• _Written exercise A_
Repeat the passage of the pet travel tips word for word, starting with "The ASPCA recommends" and going on through "booked pet-friendly lodging.".

______

Got a particularly anxious dog or cat?
The ASPCA recommends leaving your packing boxes out a few weeks beforehand to ease your pet’s sensation of change. If you recently rescued your pet, this technique also allows him/her to get familiarized with his/her future kennel. Which should contain some treats, because it’s a sweet positive reinforcement trick.
Also, when you’re packing your own overnight bag, make sure you’ve got one for your four-legged co-captain as well. Load it with litter, food, toys, and treats — plus room deodorizer if you’ve booked pet-friendly lodging.
Each mode of transportation has its own pet safety tips. Click the link that applies to you:
As dog whisperer Cesar Millan points out, a tired pup is more likely to be a relaxed one. Go for a long walk or jog before starting your journey, especially if you’re planning on crating.
Not sure if you should crate your dog or cat in the first place?
According to Wirecutter, the best transportation vessel depends on the size of your pet. Bigger dogs and carrier-averse cats need a high-quality harness, such as the Sleepypod Clickit Utility. Smaller critters bode best in mesh carriers or crates, which pass more crash tests than plastic.

______

• _Written exercise B_
Write out all the records below again with "Select" replaced by "Choose", changing nothing else. Leave the pictures out.

______

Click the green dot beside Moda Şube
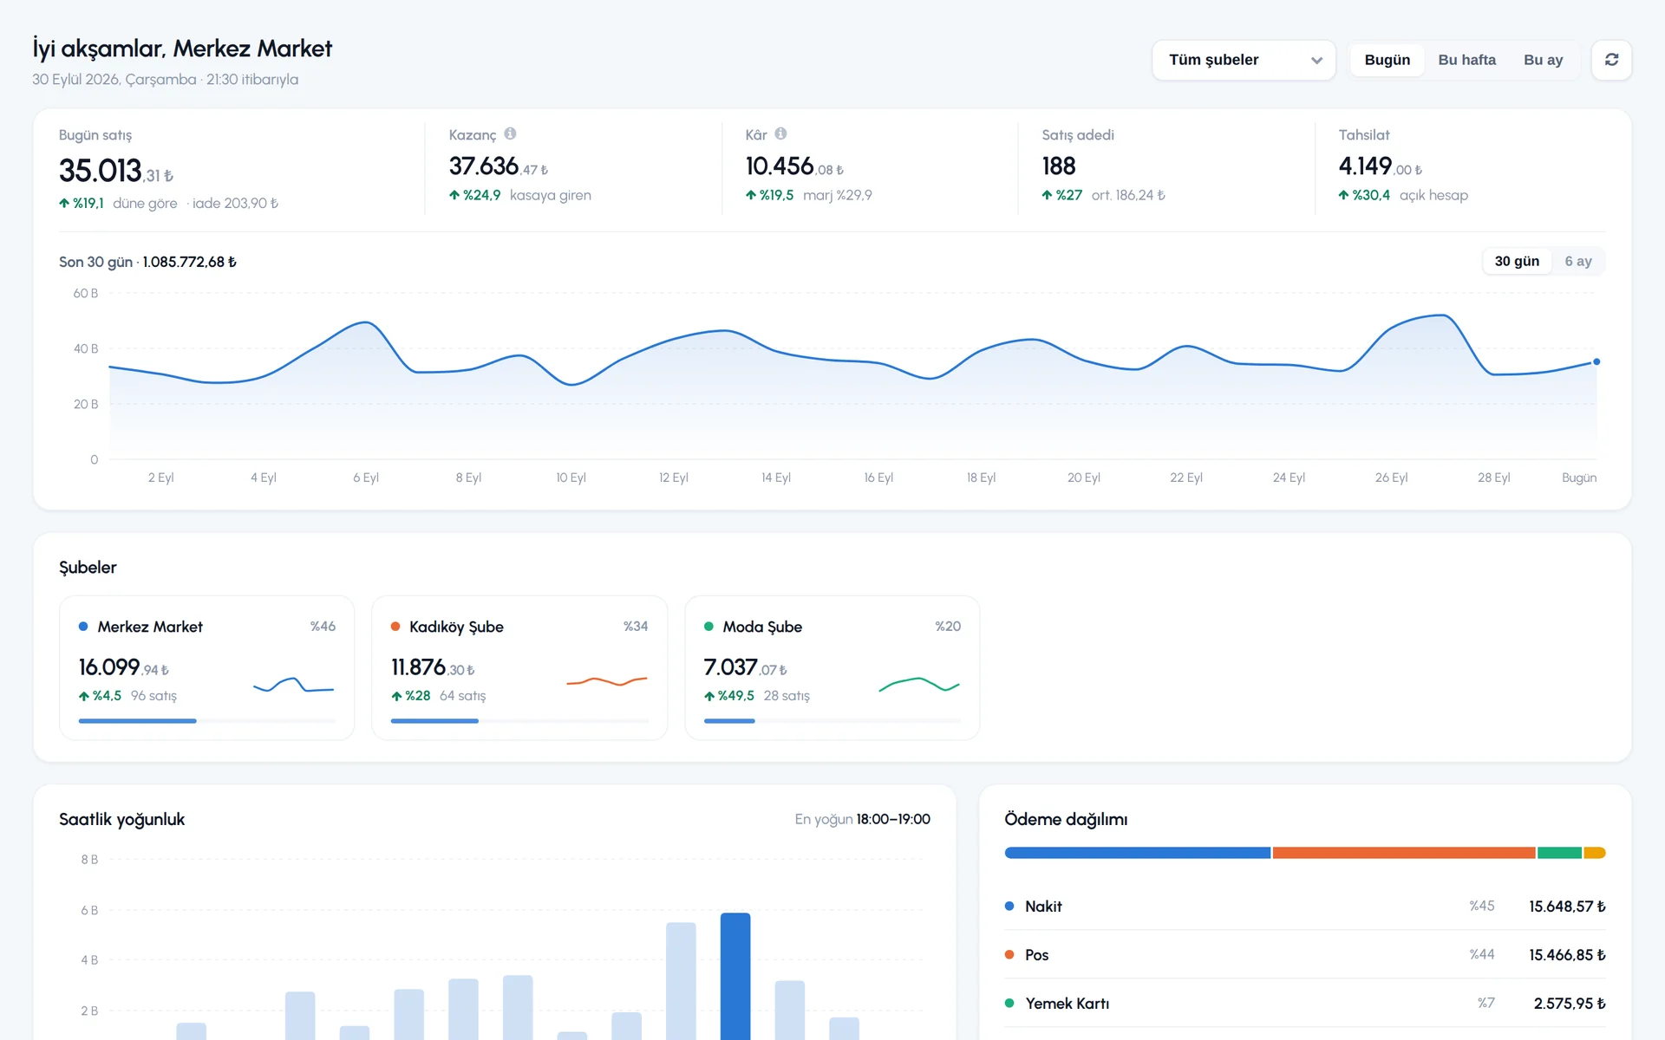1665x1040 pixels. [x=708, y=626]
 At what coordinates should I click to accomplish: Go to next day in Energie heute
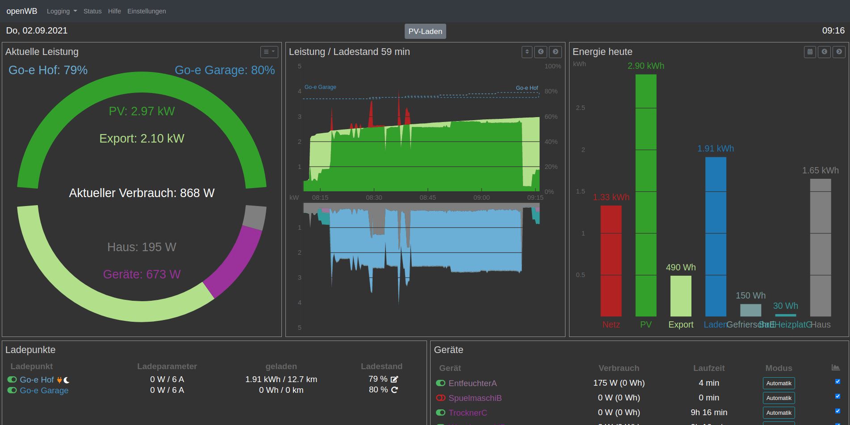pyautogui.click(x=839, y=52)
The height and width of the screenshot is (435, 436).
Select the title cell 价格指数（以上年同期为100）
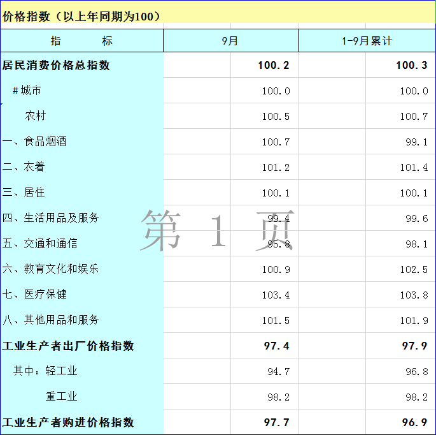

______

• _Correct response A_
The ASPCA recommends leaving your packing boxes out a few weeks beforehand to ease your pet’s sensation of change. If you recently rescued your pet, this technique also allows him/her to get familiarized with his/her future kennel. Which should contain some treats, because it’s a sweet positive reinforcement trick.
Also, when you’re packing your own overnight bag, make sure you’ve got one for your four-legged co-captain as well. Load it with litter, food, toys, and treats — plus room deodorizer if you’ve booked pet-friendly lodging.

• _Correct response B_
Click the green dot beside Moda Şube
1665x1040 pixels. [x=708, y=626]
 At what coordinates should I click to accomplish: Go to next day in Energie heute
pyautogui.click(x=839, y=52)
The height and width of the screenshot is (435, 436).
Choose the title cell 价格指数（以上年同期为100）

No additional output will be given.